It was a bloody Monday again in Imo State as not less than eight persons are feared to have lost their lives after a gunmen attack in Ohaji/Egbema LGA.
The sit-at-home order recorded casualties in the state as yet to be identified gunmen opened fire on a vehicle conveying workers of a construction company to site. It would be recalled that at Nkwo-Ogwu part of Aboh Mbaise, about two persons were killed and two vehicles burnt last Monday when unknown gunmen attempted to force people comply to the sit-at-home directives.
As at the time of this report, the total number of those who lost their lives in yesterday’s sad incident were not known yet, but it was learnt that four people died at the spot after the attack while another four could not survive in the hospital.
Trumpeta learnt that in the morning of yesterday, a vehicle conveying workers of Lee Engineering Company was attacked in an ambush by those whose identifies are yet to be ascertained.
According to sources, the incident happened in the Etekwuru-Assaa road. The company is incharge of the construction of the multi million naira gas plant facilities in Asaa part of Ohaji in Ohaji/Egbema LGA.
The source further revealed that the ambush was a surprise attack on the vehicle conveying the workers and there are further fears that none of the occupants would survive the attack.
Trumpeta was informed that the injured ones were taken to a hospital in Irette, Owerri West for treatment where some reportedly died later. The workers were been conveyed in a hummer bus to the location before staccato of gunshots were fired at them.
Efforts to speak to the police command in Imo State proved abortive. Similar attacks have been carried against workers servicing the gas plant as one of the support companies named Oil Serve had suffered similar attacks.
Few months ago, a construction company Zeroc had its equipment burnt at Waltersmith Industrial park, in the said Assa/Awarra location while the cluster Development Board Chairman, Godswill Uzomba kidnapped from the area is yet to be found.
Meanwhile, there was compliance by residents of Owerri and environs to the sit-at-home order of yesterday.
Our correspondents who moved around discovered that similar to what transpired last week Monday, banks and major shops in the state capital were closed for business. The major roads were scanty and only few vehicles operated.
In a related development, vehicular activities were disrupted last Saturday morning, on the ever busy Ogbaku/Izombe/Eziorsu road in Oguta LGA which of recent has become a major bunkering route after a gun duel between the Police and a yet to be identified group.
An impeachable source told Trumpeta Newspaper that early that fateful Saturday morning, at1.30, a group welding sophisticated weapons, in their numbers, attacked the Izombe Police Station in Oguta LGA.
The source revealed that the attack which took the Police by surprise claimed the lives of two Police men who had been on night duty.
It added that one of the Police officer died instantly while the other who had ran into the bush with his bullet wound was later found dead.
Although the attackers were said to have met little or no resistance, it was not too clear if they had casualties on their side. Police authorities who confirmed the attack however claimed it gunned down three of the unknown Gunmen leaving others with injuries.
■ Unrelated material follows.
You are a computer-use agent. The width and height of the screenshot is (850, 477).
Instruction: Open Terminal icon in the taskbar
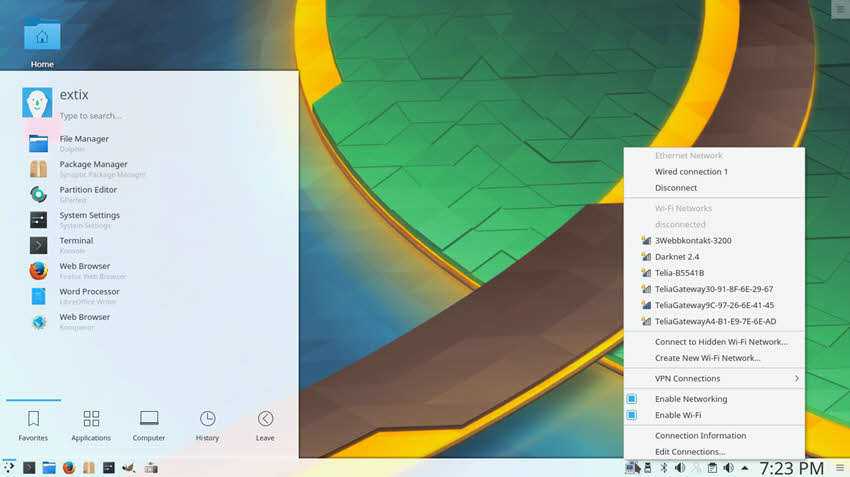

Of recent, the Police at Izombe had mounted a road block at the front of its station where “stop and no search” activities have been going on including “interactions” with those involved in bunkering activities.
However, one mystery that has remained unraveled is the issue of the identity of the particular group that attacked the station as speculations are rife whether it was the “unknown gunmen”, “the army” or” aggrieved young men” in the bunkering business.
The Ogbaku/Izombe/Eziorsu road has of recent become a beehive of activities because of the bunkering deals hence the uncountable number of Police check points and those mounted by the locals along the road.
It would be recalled that not too long ago, two out of four Ejemekwuru youths who had mounted a bunkering check point in their village were shot dead by soldiers one early morning.